Chabad- like most religions and cultures- recognizes that the ego (or what Chabad calls the animal soul) is one of our greatest enemies, though Chabad also sees it refreshingly as one of our most potential allies.

The idea that one should study Chassidus before davening, early in the morning, is a fantastic spiritual habit.  When I actually get myself to do it, it helps me escape the heaviness of the world and body I’ve woken up to.

“Think,” it urges me, tempting me like cold orange juice and an almond flour banana chocolate chip muffin.

“Chew on this.

Go upwards.

This world we live on, is actually one of many, many other worlds.

Each world made up of many different elements, fitting together. Myriads of angels. 

We’re just a seed of an idea in Gd’s brain.

Gd has many seeds. 

We are but rays of the sun. But within the sun itself, it is as if all of the light that shines forth into the universe is is nothingness.

‘For surely its radiance and light glow and spread forth there too; more strongly, in fact, than they spread forth and glow in the space of the universe. Being close to its source, the light is more intense. But there — within the sun — its very existence is nullified within that of its source; it is as though [the light] were absolutely non-existent. All that is seen within the sun is the sun itself, not the light which is merely a product, an offshoot of the sun.

…Exactly so, figuratively speaking, is the very existence of the world.

…This is the true meaning of G‑d’s unity — that He alone exists, and there is nothing besides Him. (Chapter 33, Tanya)’.”

Between unraveling the jungle of “Where We Are” to “What Here Is” and “Who Is We” and “Where Is He”, I lose my all-encompassing sense of self. The skin that previously encased my brain, suffocating me, peels off.  My mind rides on the flow of engaged love in thinking, learning, and understanding.

I realize I’m not that important, and that’s a good thing. I’m just an earthly vessel with a strange, dynamic power source surging within. Or who I am is that strange power source. Either way, everything functions.

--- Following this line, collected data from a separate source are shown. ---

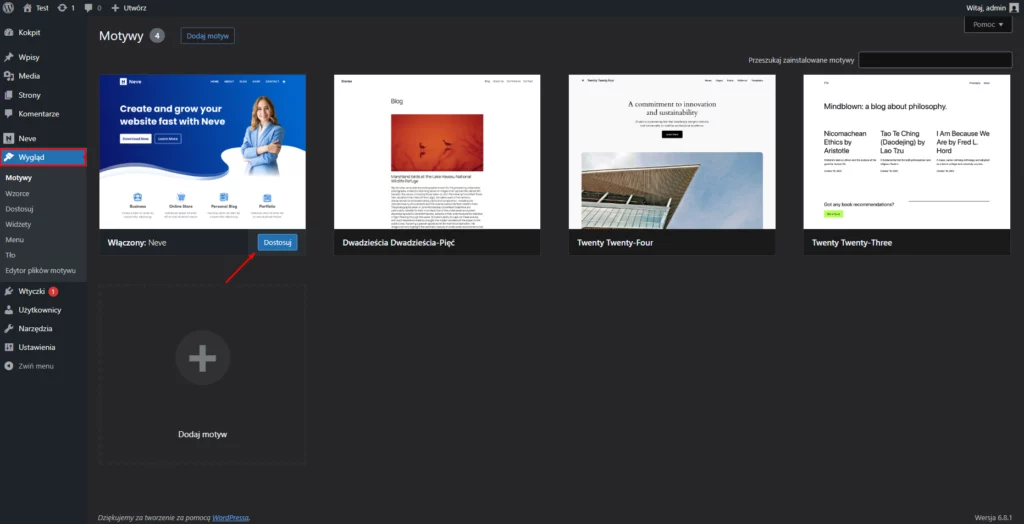Open Wpisy posts section in sidebar

[x=29, y=57]
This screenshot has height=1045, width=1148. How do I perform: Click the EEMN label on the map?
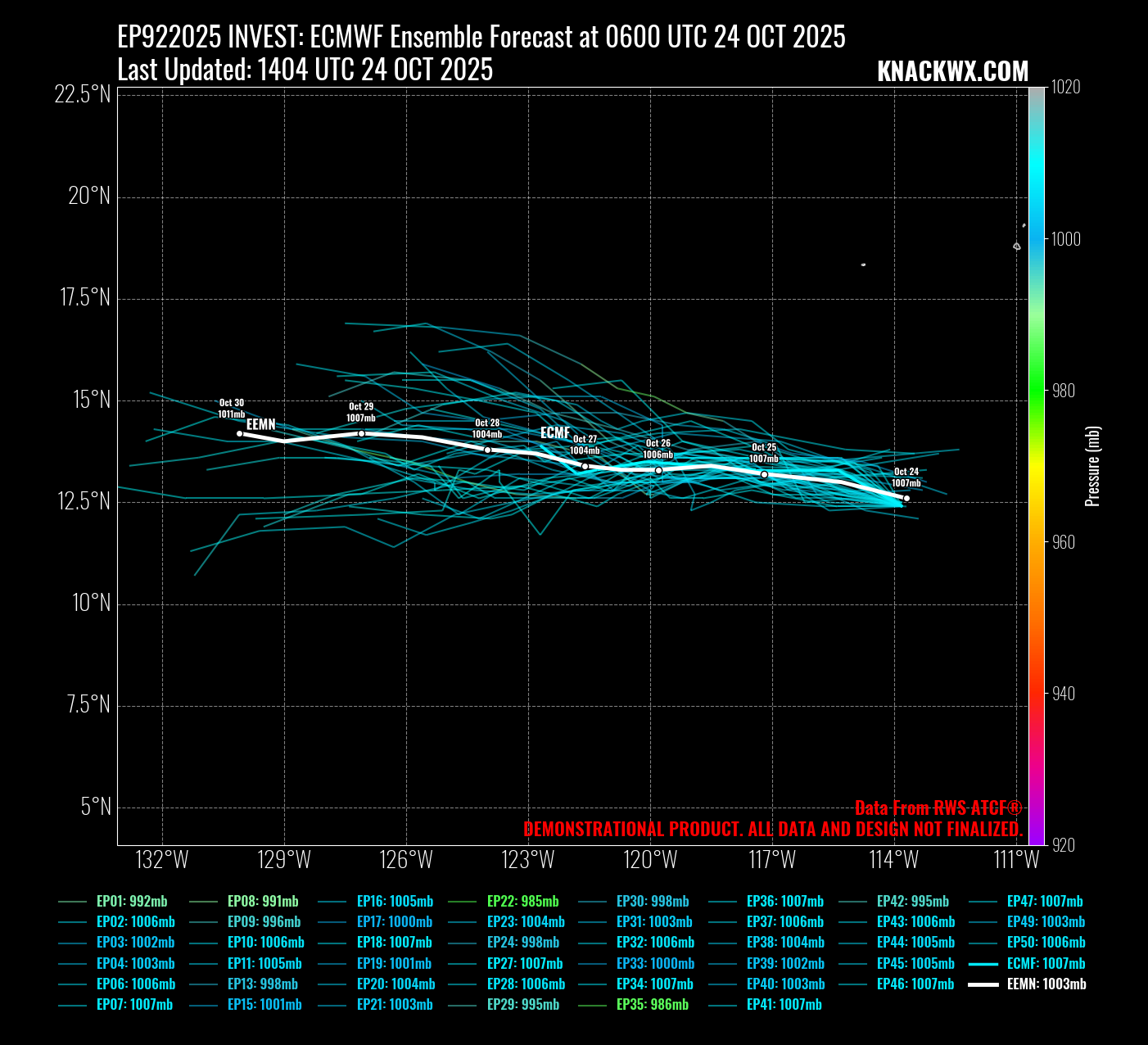261,424
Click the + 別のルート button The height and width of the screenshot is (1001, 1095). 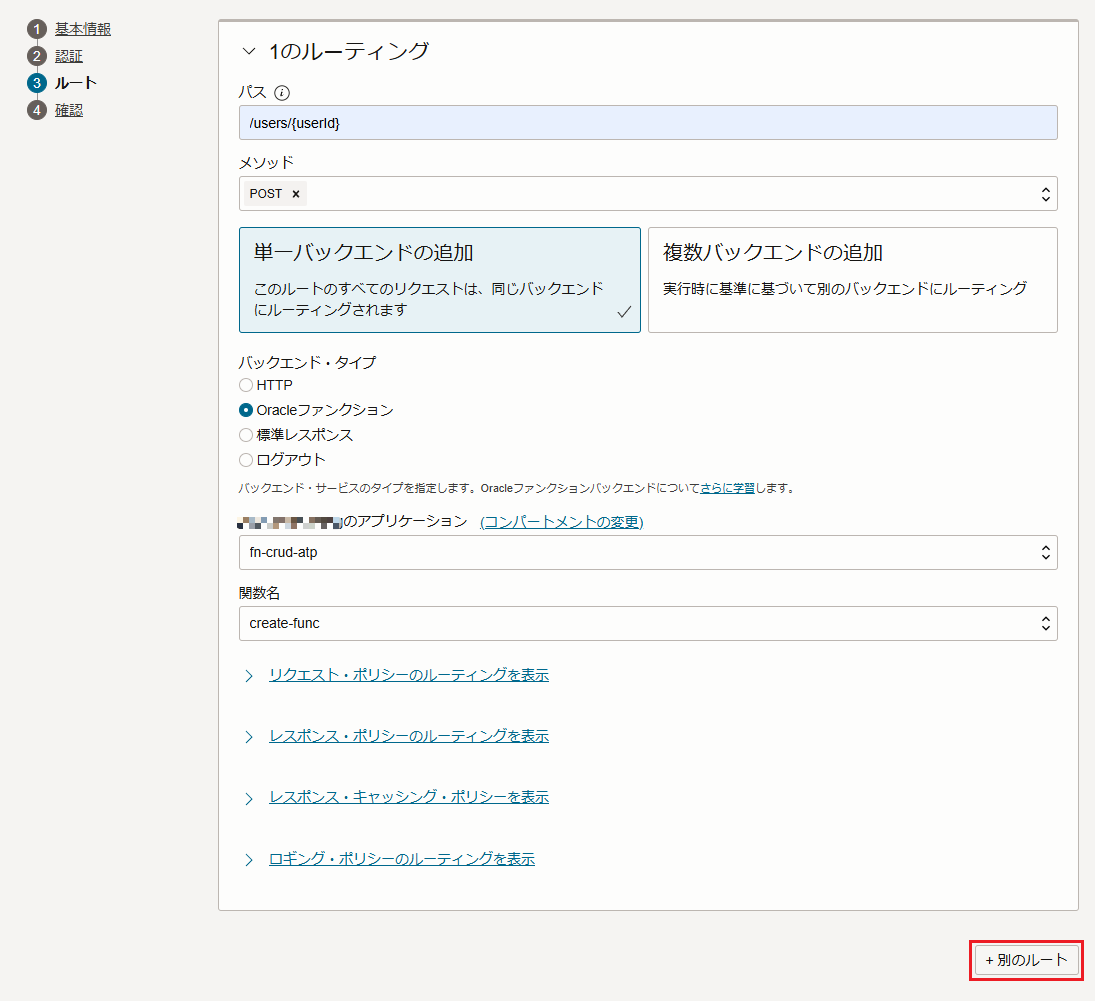pos(1027,960)
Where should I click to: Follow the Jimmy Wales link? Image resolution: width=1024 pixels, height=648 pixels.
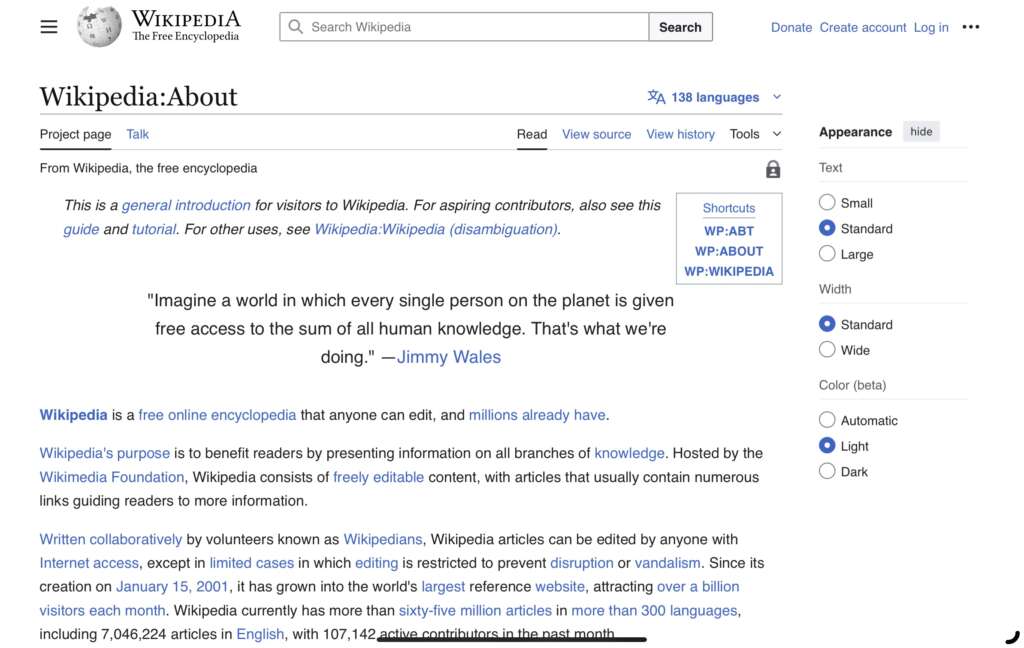pyautogui.click(x=448, y=357)
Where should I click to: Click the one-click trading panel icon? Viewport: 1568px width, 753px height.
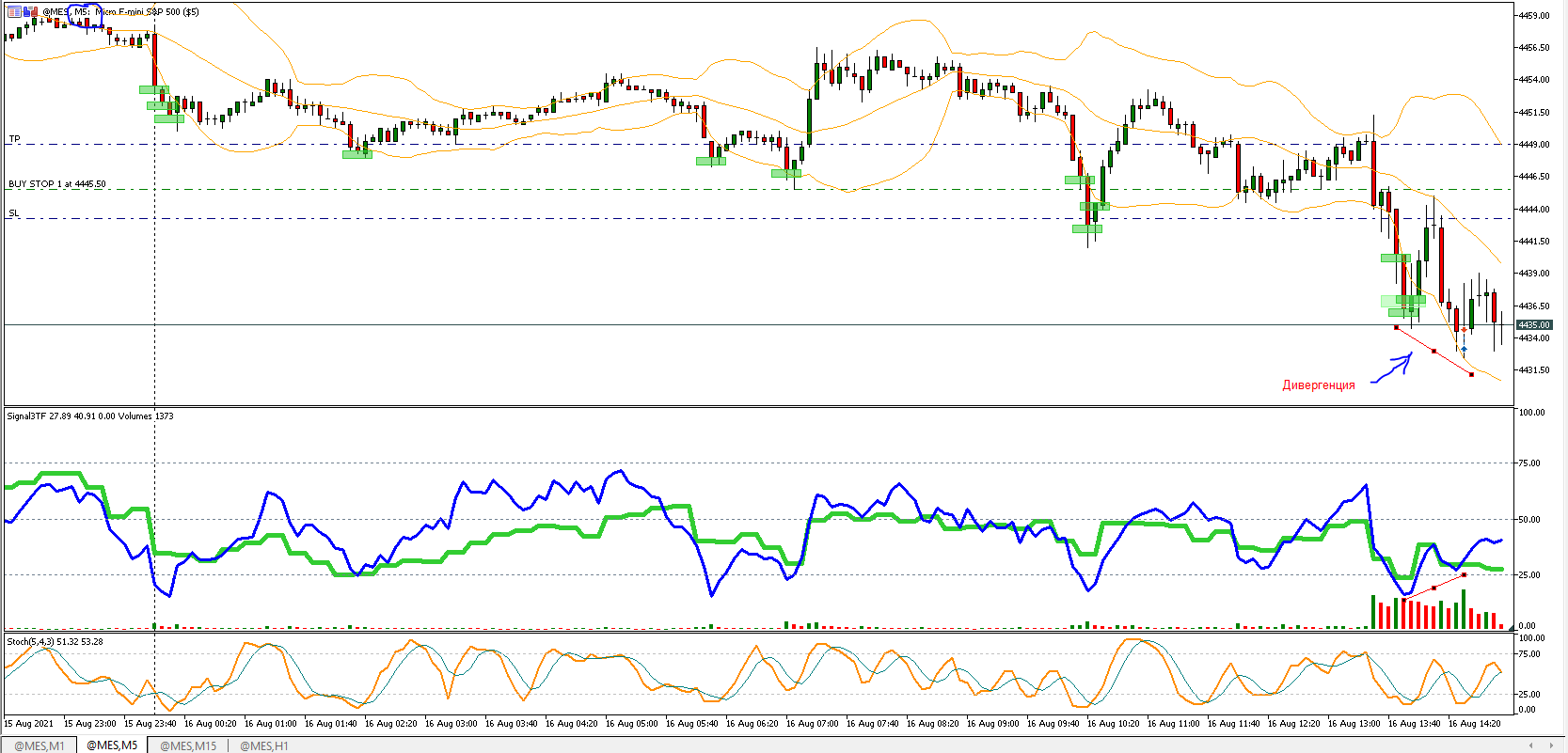(14, 11)
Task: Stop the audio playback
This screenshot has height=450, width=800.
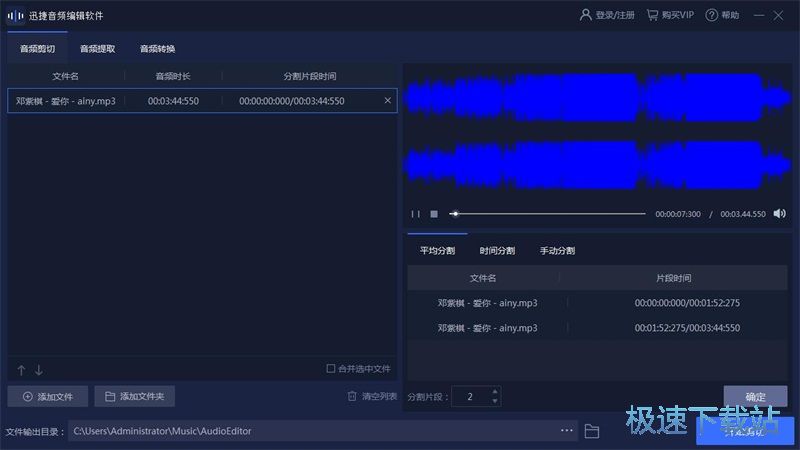Action: [x=434, y=214]
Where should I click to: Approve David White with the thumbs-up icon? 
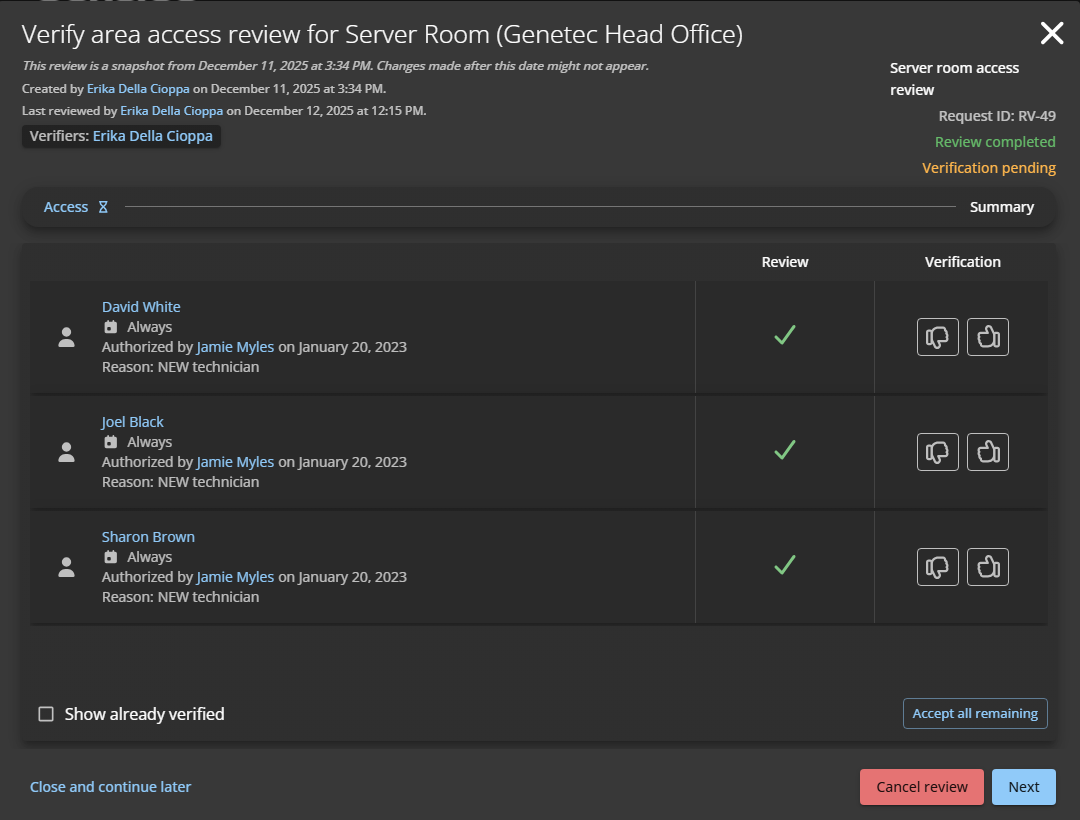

Life doesn’t appear so serious anymore. The world doesn’t feel so heavy. It’s actually light and pulling me up with it. I’m riding the waves. I’m part of the bobbing sea.

It’s hard to always feel like human-fleshsuit-sized miniature prisons. Props, Chabad, for establishing the spiritual habit of early morning intellectual meditation.

It has got to be part of the answer. Or at least the question. Or something. Or probably better yet- nothing.

L’chaim.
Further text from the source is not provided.